Cela marche, mais c’est rarement protégé par les pouvoirs publics. Depuis le Covid où Upsa a été en première ligne, on a le sentiment que les leçons concernant la souveraineté en matière de médicaments n’ont pas été retenues. Aujourd’hui, on fait face à une pénurie de psychotropes produits par la Chine…
Vous avez parfaitement raison de dire que cinq ans après, les projets de relocalisation qui ont été décidés au plus haut niveau de l’État tardent à sortir. La relocalisation de la production du principe actif de paracétamol à Roussillon, en Isère, est désormais reportée à 2027… Mais cela dépasse le paracétamol : il y a 400 médicaments critiques dont il faudrait organiser la relocalisation. Nous importons 10 milliards d’euros de médicaments alcaloïdes, plusieurs milliards d’euros d’antibiotiques que nous pourrions fabriquer en France. Vous imaginez le nombre d’usines que nous pourrions ouvrir, ne serait-ce que pour satisfaire nos propres besoins ? Ce travail-là n’a pas été engagé.

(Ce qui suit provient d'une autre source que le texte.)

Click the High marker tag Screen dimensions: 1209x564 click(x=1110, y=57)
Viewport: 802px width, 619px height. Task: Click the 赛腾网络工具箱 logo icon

Je note aussi que l’Agence du médicament, qui est un État dans l’État mais qui devrait relever du ministère et donc de l’autorité politique, interdit de faire figurer sur les boîtes le « made in France ». Ce qui est absolument inadmissible. C’est une des raisons pour lesquelles je suis venu ici apporter mon soutien à cette entreprise. Et je ne manquerai pas de le faire savoir, au moment où le Doliprane est passé entre des mains peu patriotiques.
L’actuel débat sur la loi Duplomb, avec des producteurs français pénalisés par des normes qu’on n’exige pas sur des produits importés, en est l’illustration…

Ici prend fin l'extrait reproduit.